If I want to do a bulk copy (say, nightly) with various transformations but not continually stream after, is that supported / a use case that’d be a good fit for your tool?
[1] https://github.com/shayonj/pg_flo?tab=readme-ov-file#streami...
[1] https://github.com/shayonj/pg_flo?tab=readme-ov-file#streami...
There’s a setting that controls whether it will do a snapshot first. Turn it off and it will just start sending through new cdc entries.
> you must set the kafka retention time to infinity
Is this a new retirement? I’ve never had to do this.
Maybe a benefit actually. Do you think we could use pg_flo with Postgres as a service instances like Azure postgres, Supabase, Neon etc? Like you just read the WAL without needing to install an extension that is not approved by the vendor.
Can you elaborate on failure modes? What happens if e.g. NATS server (or worker/replicator) node dies?
In principle, how hard is it move data from Postgres not to another PG but e.g. ElasticSearch/ClickHouse?
There are some plans to introduce metrics/instrumentation to stay on top of these things, to make it more production ready.
Replicator and worker can pause/resume the stream when say shutting down, say during a deploy.
re: moving data, I haven't attempted it, but I have seen PeerDB mentioned for moving data to Clickhouse and it seems quite nice.
I am starting w/ PostgreSQL <> PostgreSQL to mostly get the fundamentals right first.

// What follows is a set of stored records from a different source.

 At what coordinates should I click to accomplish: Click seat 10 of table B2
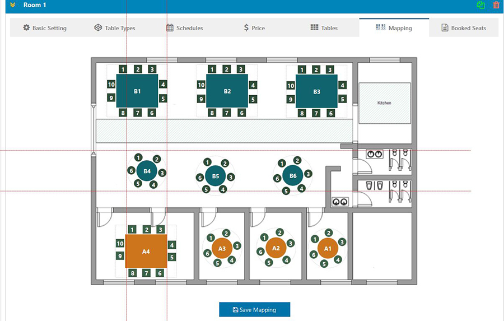(x=201, y=85)
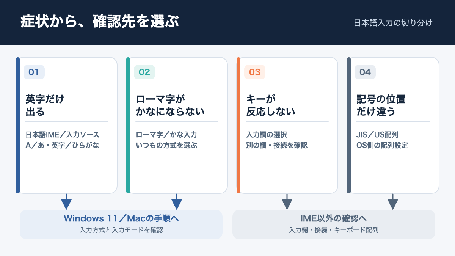Select the 記号の位置だけ違う heading
The width and height of the screenshot is (455, 256).
(x=381, y=105)
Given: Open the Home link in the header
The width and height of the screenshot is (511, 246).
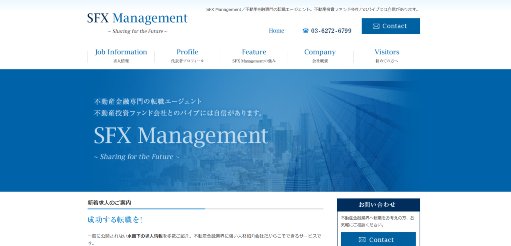Looking at the screenshot, I should (276, 31).
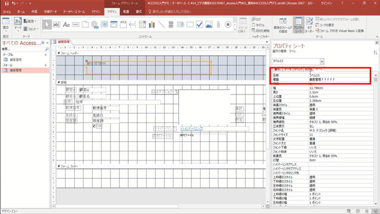Collapse the テーブル group in navigation pane

tap(46, 55)
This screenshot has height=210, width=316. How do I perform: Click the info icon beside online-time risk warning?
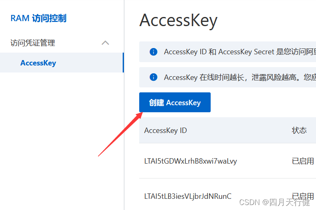154,77
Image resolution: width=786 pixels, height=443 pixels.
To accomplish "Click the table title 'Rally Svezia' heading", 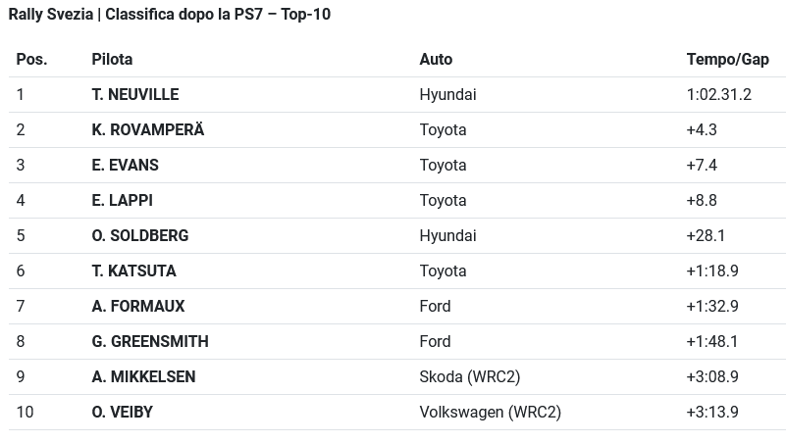I will point(170,15).
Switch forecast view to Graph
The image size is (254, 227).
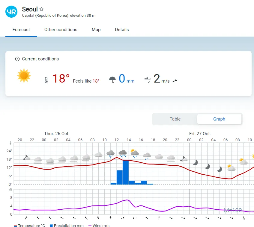coord(219,119)
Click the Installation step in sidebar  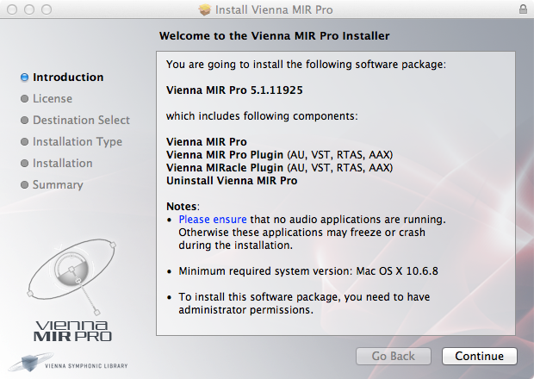point(62,164)
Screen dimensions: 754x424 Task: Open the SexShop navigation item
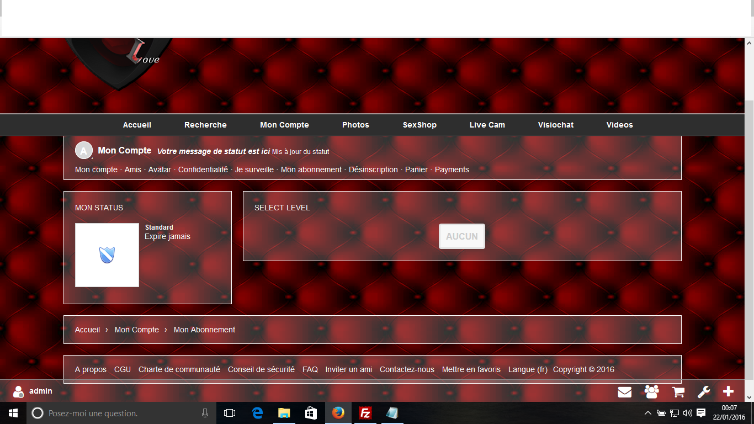click(420, 125)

Would love to hear any use cases you have in mind.
1. Syncing data in Postgres to ElasticSearch/ClickHouse (which handle search/analytics on the data I store in PG)

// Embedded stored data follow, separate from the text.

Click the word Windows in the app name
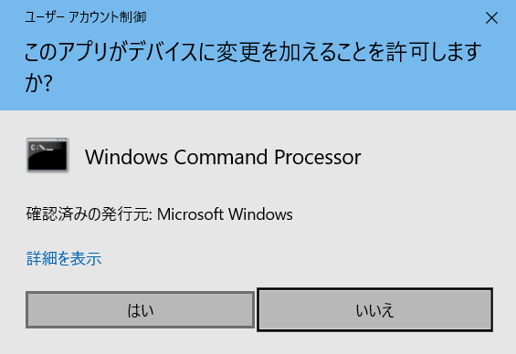The width and height of the screenshot is (516, 354). (126, 157)
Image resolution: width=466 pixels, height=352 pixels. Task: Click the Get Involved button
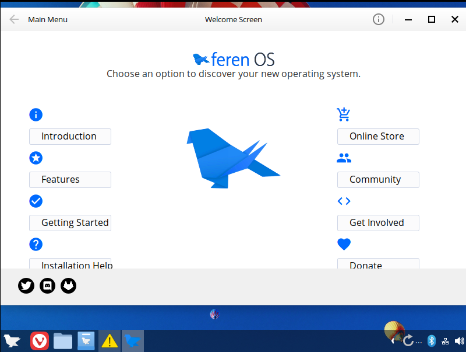[377, 222]
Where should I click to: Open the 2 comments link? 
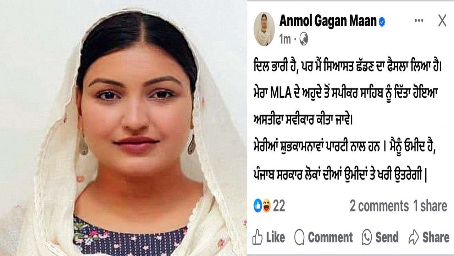click(x=379, y=206)
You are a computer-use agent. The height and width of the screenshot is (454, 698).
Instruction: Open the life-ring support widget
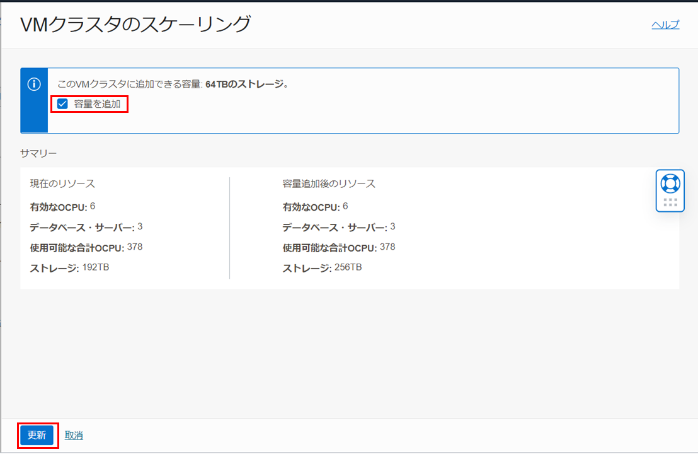(670, 183)
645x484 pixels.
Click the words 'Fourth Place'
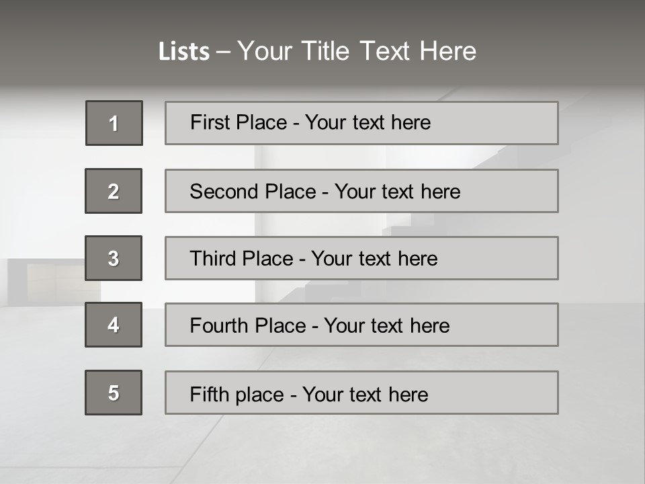tap(248, 325)
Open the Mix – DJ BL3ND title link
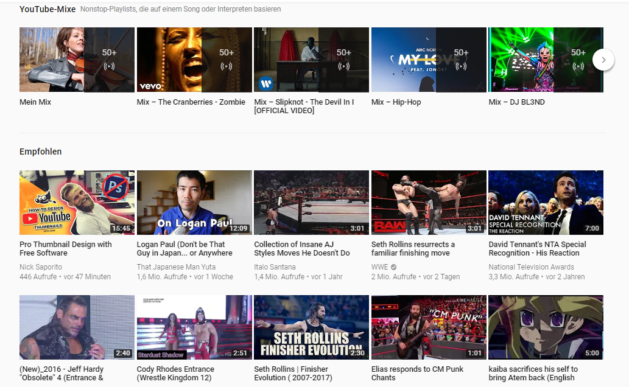 tap(516, 102)
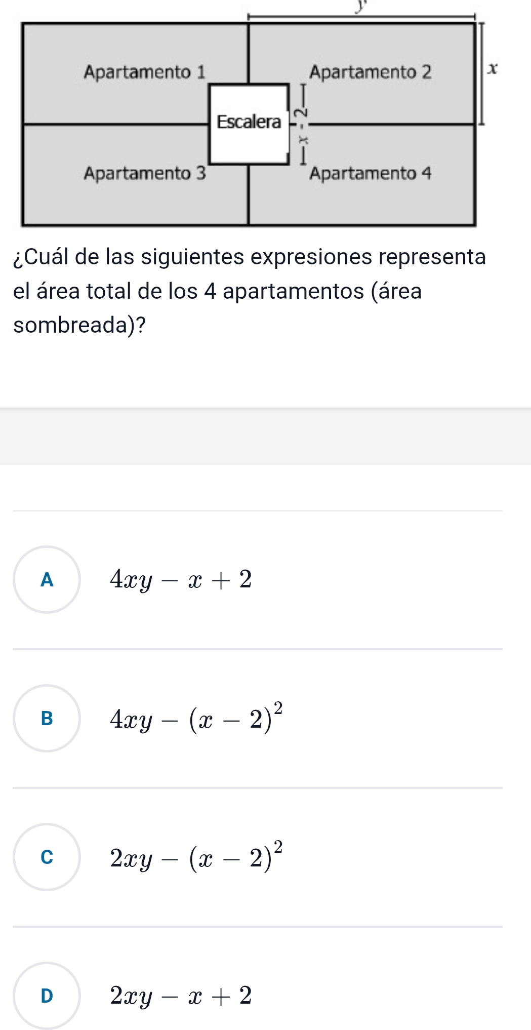
Task: Select answer option A circle
Action: (x=47, y=579)
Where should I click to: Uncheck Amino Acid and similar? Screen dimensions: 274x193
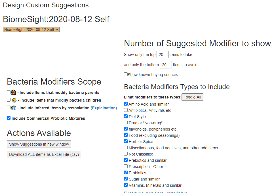point(126,104)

2. Invoking my own workflow engine — I have built a system that allows end-users to define triggers that start workflows when some data change/is created. To determine whether I need to start the workflow, I need to inspect every CRUD operation and check it against triggers defined by the users.
I'm currently doing that in a duck-tape like way by publishing to SNS from my controllers and having SQS subscribers (mapped to Lambdas) that are responsible for different parts of my "pipeline". I don't like this system as it's not fault-tolerant and I'd prefer to do this by processing WAL and explicitly acknowledging processed changes.
re: 2. I have some plans around a control plane that allows users to define these transformation rules and routing config and then take further actions based on the outcomes. If you are interested in it, feel free to sign up on the homepage. Also, very happy for some quick chats too (shayonj at gmail). Thanks
Are you ok with a NATS dependency ? Happy to work with you in supporting a new destination like ES.
Also looking to make NATS optional for smaller/simpler setups (https://github.com/shayonj/pg_flo/issues/21)
Yes, it does use NATS JetStream.
At a high level, CDC is a complex state machine. Temporal helps building the state machine taking care of auto-retries/idempotency at different failure points and also aids in managing and observing it. This is very useful to identify root causes when issues arise.
Managing Temporal shouldn’t be complex. They offer a well-maintained, mature Docker container. From a user standpoint, the software is intuitive and easy to understand. We package the temporal docker container in our own Docker setup and have it integrated into our Helm charts. We’ve quite a few users smoothly using Enterprise (that we open sourced recently) and standard OSS!
https://github.com/PeerDB-io/peerdb/blob/main/docker-compose...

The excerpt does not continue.